_Records for processing_:
....................

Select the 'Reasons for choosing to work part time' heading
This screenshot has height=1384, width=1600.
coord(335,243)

....................

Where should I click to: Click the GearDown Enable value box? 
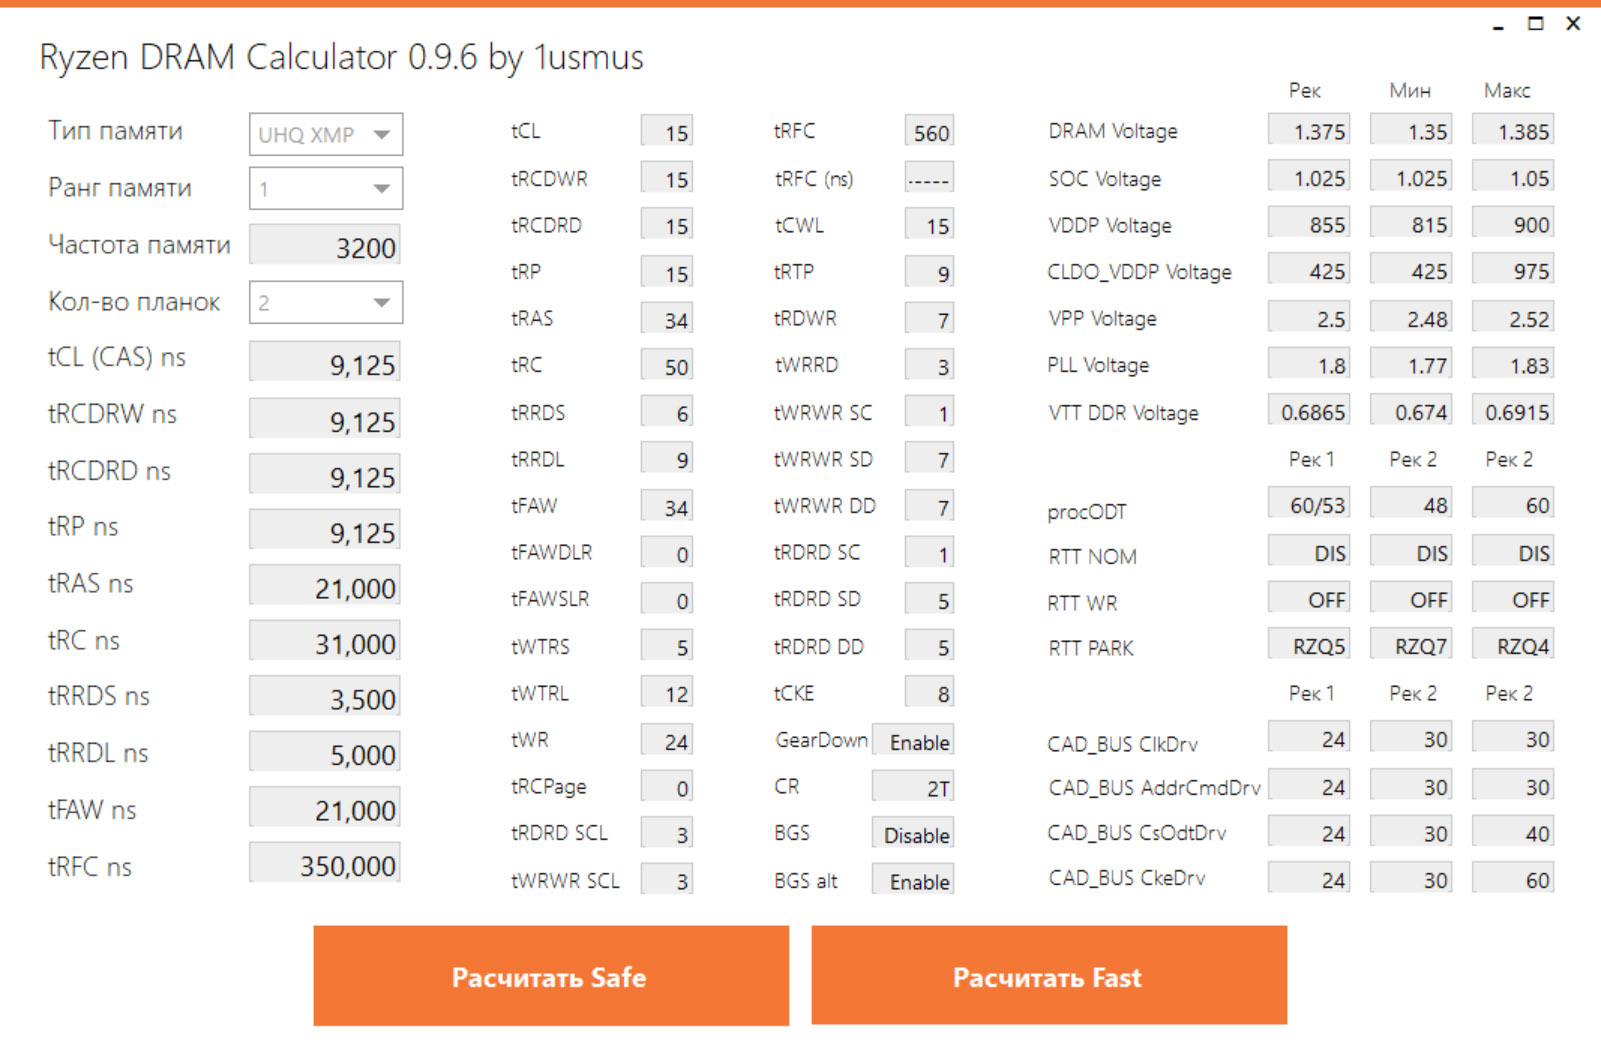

....................

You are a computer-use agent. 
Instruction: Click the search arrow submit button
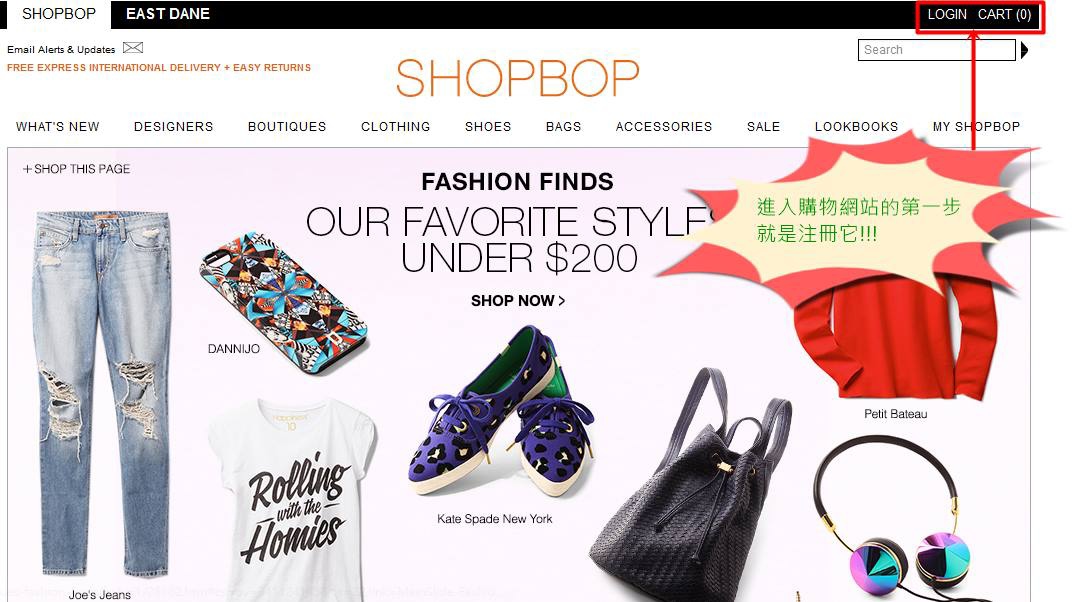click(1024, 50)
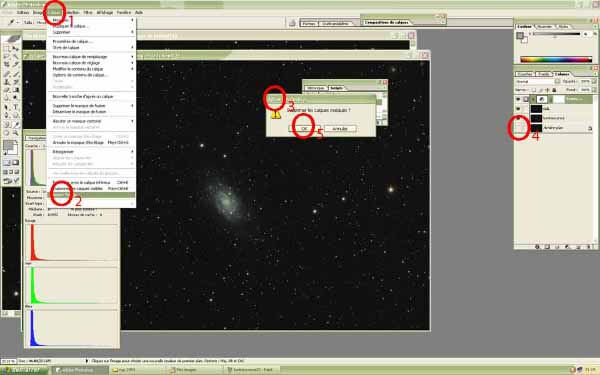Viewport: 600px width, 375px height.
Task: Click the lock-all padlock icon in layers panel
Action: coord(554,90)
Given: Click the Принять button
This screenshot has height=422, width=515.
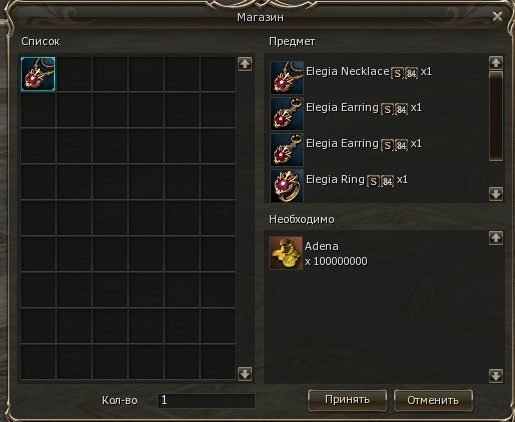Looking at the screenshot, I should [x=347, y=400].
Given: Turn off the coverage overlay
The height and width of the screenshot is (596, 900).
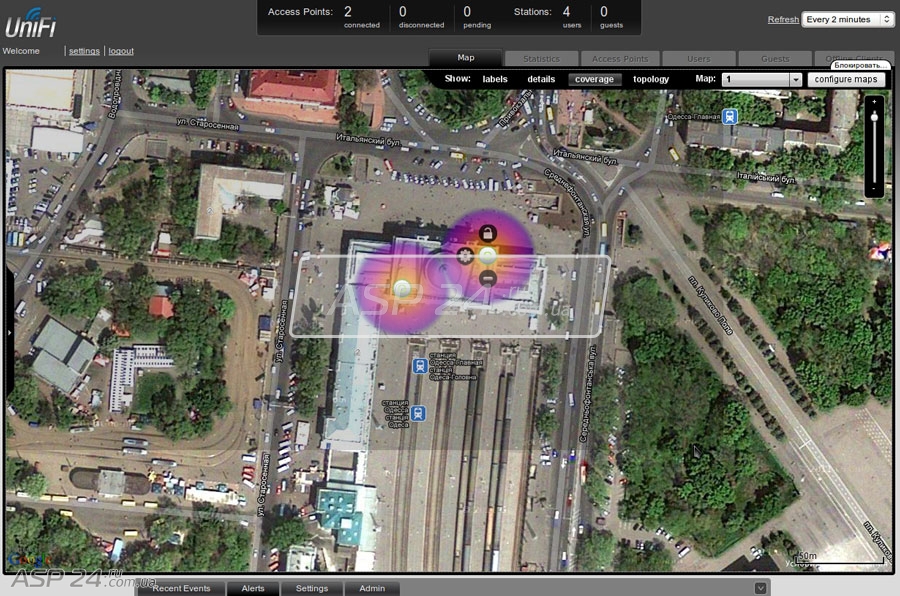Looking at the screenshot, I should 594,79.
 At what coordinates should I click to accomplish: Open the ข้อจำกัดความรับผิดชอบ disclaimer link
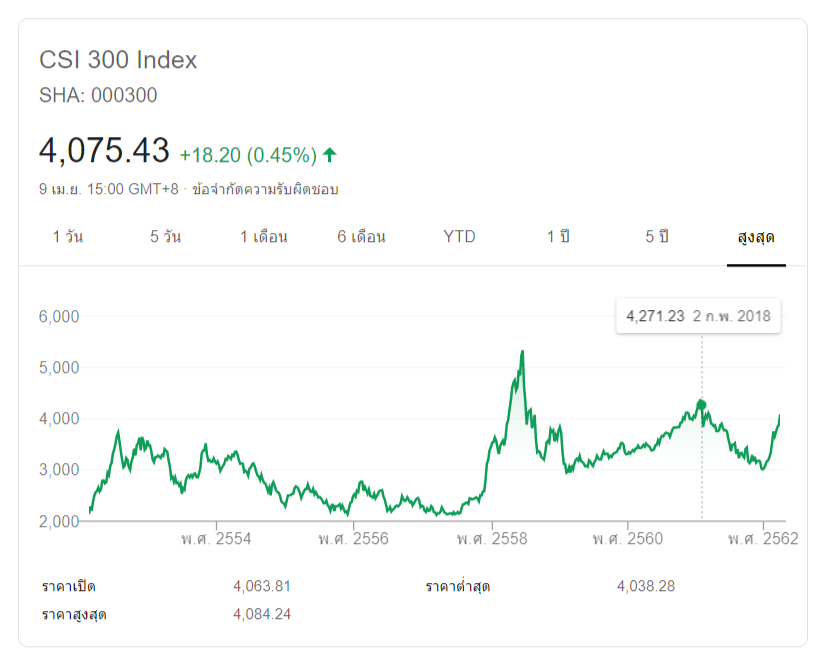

....................

_Assigned task_:
Each line in the material with "Given" in it must be reported.

_Solution for this task_:
Given: Click the Принять button
Given: Turn off the coverage overlay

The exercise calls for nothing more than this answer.